The remaining two problems 19, and 20 each has a double quadratic equation:

$x^4+px^2+q=0$

- Problem 3, two cubic equations:

 $x^3+\frac{3cd}{b-c}x^2+\frac{3(a+c)hd^2}{(H-h)(b-c)}x=\frac{6Vd^2}{(H-h)(b-c)}$

 $x^3+5004x^2+1169953\frac{1}{3}x=41107188\frac{1}{3}$；
- Problem 4 two cubic equations:

 $x^3+62x^2+696x=38448,\quad x=18;$

 $x^3+594x^2=682803,\quad x=33;$

- Problem 5

 $x^3+15x^2+66x-360,\quad x=3$

- Problem 7:

 $x^3+(D+G)x^2+\left(DG +\frac{D^2}{3}\right)x=P-\frac{D^2G}{3}$

 $X^+3\frac{hs}{D}x^2+3\left(\frac{hs}{D}\right)^2x=\frac{P'}{3}\frac{h^2}{D^2}$

- Problem 8:

 $x^3+90x^2-839808,\quad x=72$

- Problem 15:

 $x^3 +\frac{S}{2}x^2-\frac{P^2}{2S}=0$。

- Problem 17:

$x^3 +\frac{5}{2}Dx^2+2D^2x = \frac{P^2}{2D} - \frac{D^2}{2}$

- Problem 20:"Suppose the long side of a right angle triangle equals to sixteen and a half, the square of the product of the short side and the hypothenuse equals to one hundred sixty four and 14 parts of 25, question, what is the length of the short side ?"

 Answer: "the length of the short side is eight and four fifth."

 Algorithm:"Let the square of the square of product as 'shi' (the constant term), and let the square of the long side of right angle triangle be the 'fa' (the coefficient of the y term). Solve by 'finding the root method', then find the square root again."

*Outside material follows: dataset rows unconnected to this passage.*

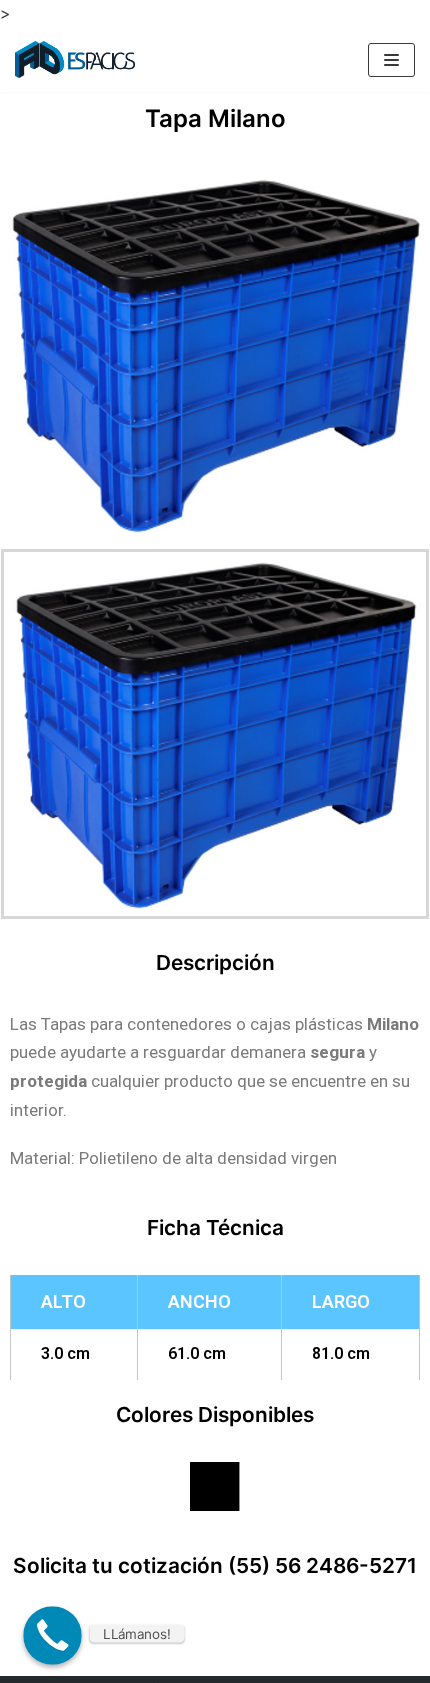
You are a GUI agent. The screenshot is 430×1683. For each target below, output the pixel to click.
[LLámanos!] (52, 1635)
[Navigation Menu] (391, 60)
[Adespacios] (75, 59)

 The algorithm is about setting up a double quadratic equation:

 $x^4+\left(16\frac{1}{2}\right)^2x^2=\left(164\frac{14}{15}\right)^2$。

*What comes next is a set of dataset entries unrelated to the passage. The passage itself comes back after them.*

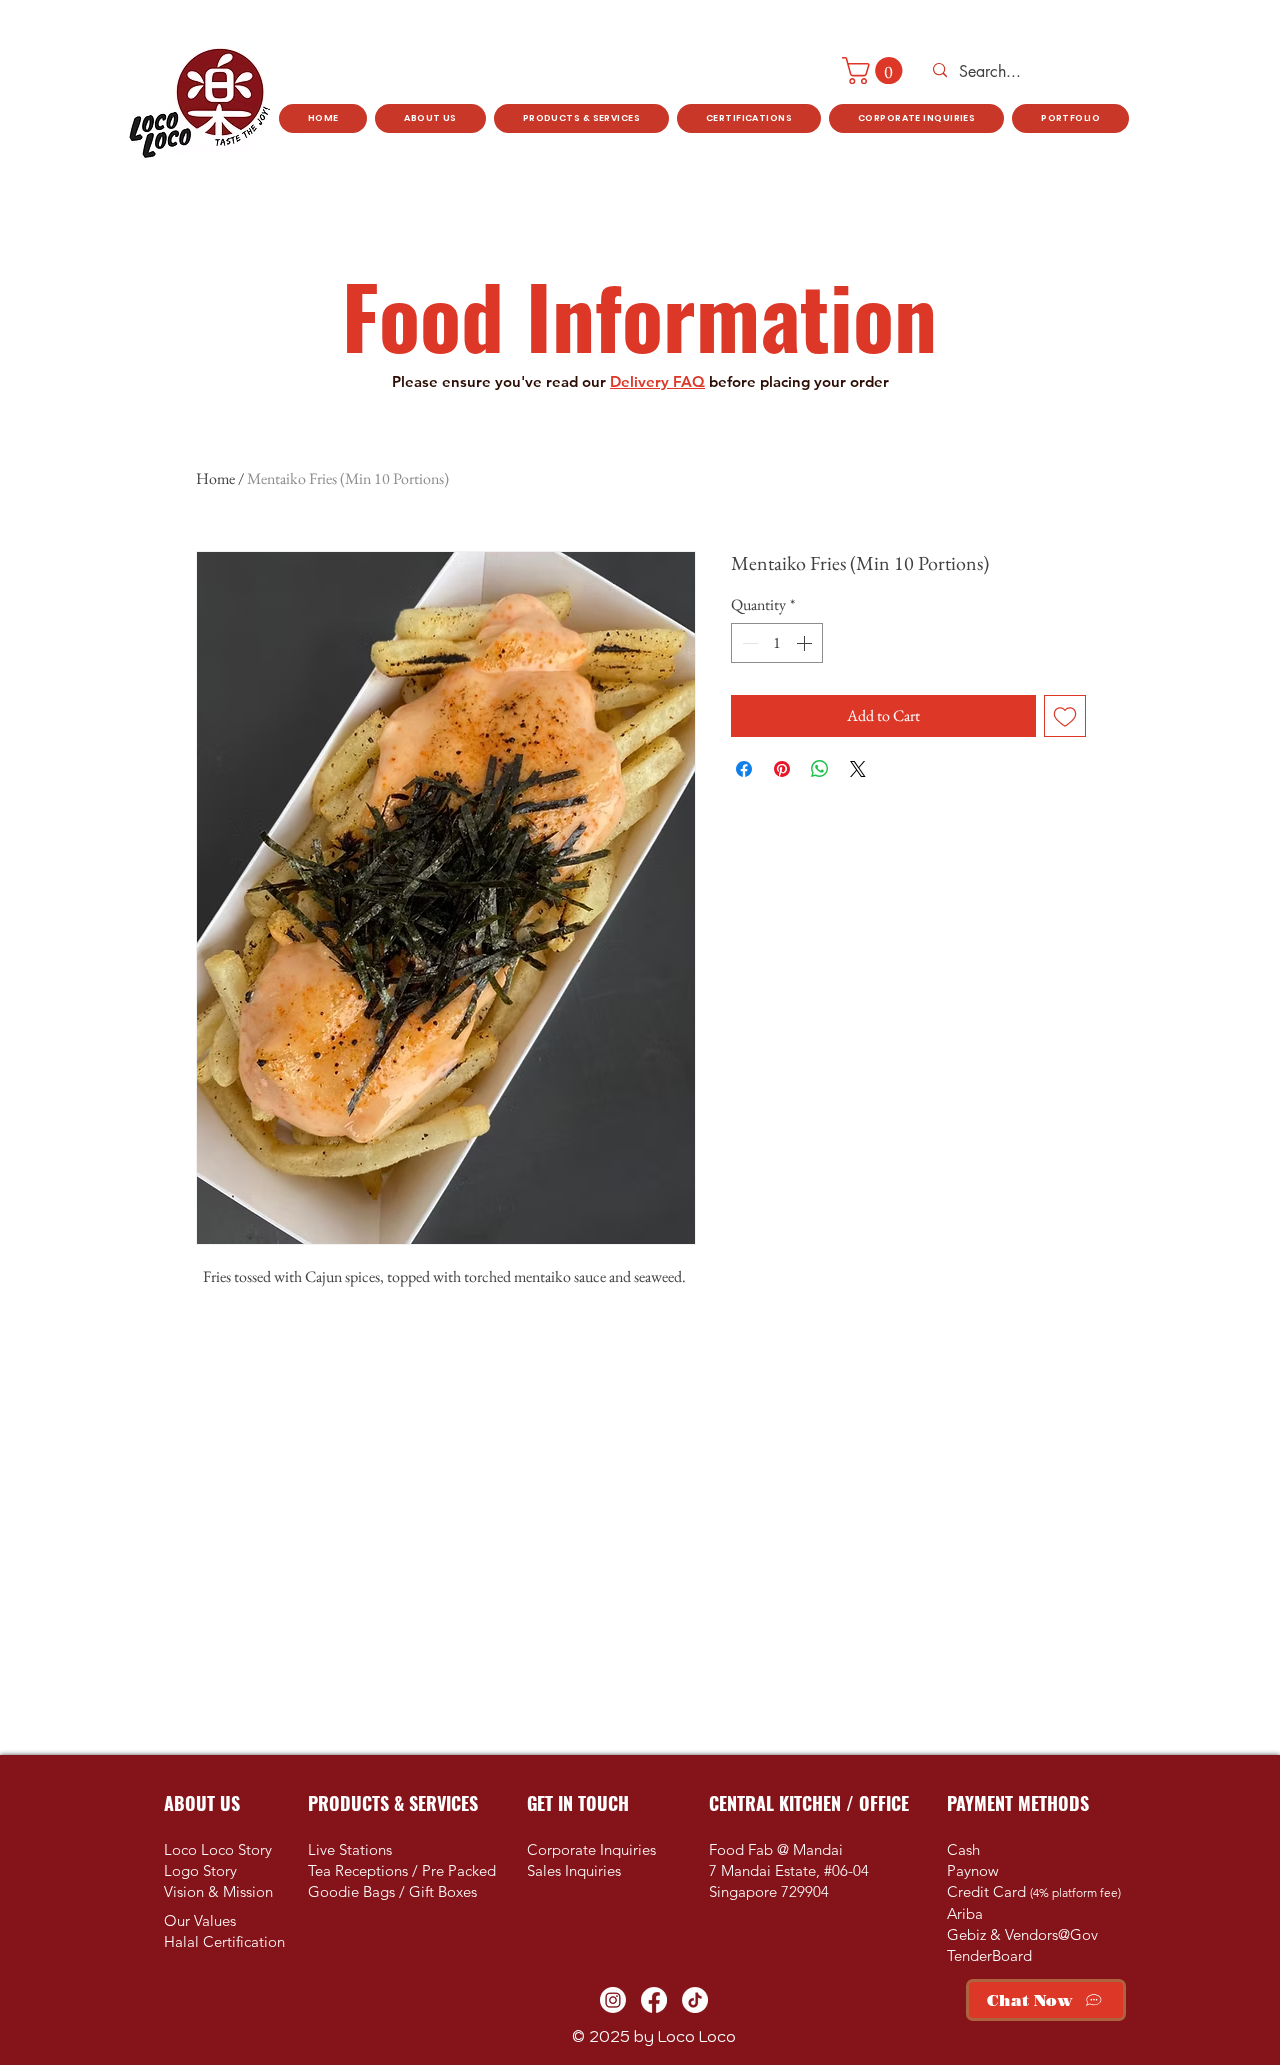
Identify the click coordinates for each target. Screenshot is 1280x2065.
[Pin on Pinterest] (782, 769)
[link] (875, 70)
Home (215, 478)
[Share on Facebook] (744, 769)
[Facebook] (654, 2000)
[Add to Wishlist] (1065, 716)
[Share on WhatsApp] (820, 769)
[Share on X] (858, 769)
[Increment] (806, 643)
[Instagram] (613, 2000)
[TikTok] (695, 2000)
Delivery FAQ (657, 381)
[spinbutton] (777, 643)
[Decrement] (748, 643)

 where x is the short side.

Wang's work influence later Chinese mathematicians, like Jia Xian and Qin Jiushao of Song dynasty.

==Editions==
During the Tang dynasty there were hand-copied Jigu Suanjing in circulation. During the Song dynasty there were 1084 government-printed edition copies. However, by the Ming dynasty the Tang dynasty hand-copied editions and Song dynasty printed editions were almost all lost; only a single copy of a Southern Song print survived. This copy was later obtained by early Qing dynasty publisher Mao Jin, who made an image hand copy (hand-copied character by character, following the printed form closely) of it. Mao Jin's image copy of Jigu Suanjing later became the source for a printed edition during the Qianlong era and was also incorporated into the Siku Quanshu. The Qianlong era printed edition disappeared, and only Mao Jin's image copy edition of Jigu Suanjing survived at the Forbidden City Museum. The copy in the Siku Quanshu still exists.

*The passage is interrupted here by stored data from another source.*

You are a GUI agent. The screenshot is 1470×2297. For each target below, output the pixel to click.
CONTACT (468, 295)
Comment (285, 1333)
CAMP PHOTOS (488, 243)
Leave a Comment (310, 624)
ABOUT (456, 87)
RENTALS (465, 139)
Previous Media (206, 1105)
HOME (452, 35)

During the Qing dynasty, study of Jigu Suangjing was in vogue; half a dozen books devoted to the study of Jigu Suanjing by mathematicians were published, some of which concentrated on filling the gaps left by many missing characters due to age, and some devoted to the detail elaboration of algorithm either from geometry point of view (Li Huang) or from Tian yuan shu (Zhang Dunren).

In 1963, Chinese mathematics historian Qian Baocong published his annotated The Ten Computational Canons, which included Jigu Suanjing.

Jigu Suanjing was introduced to the English speaking world by Alexander Wylie in his book Notes on Chinese Literature.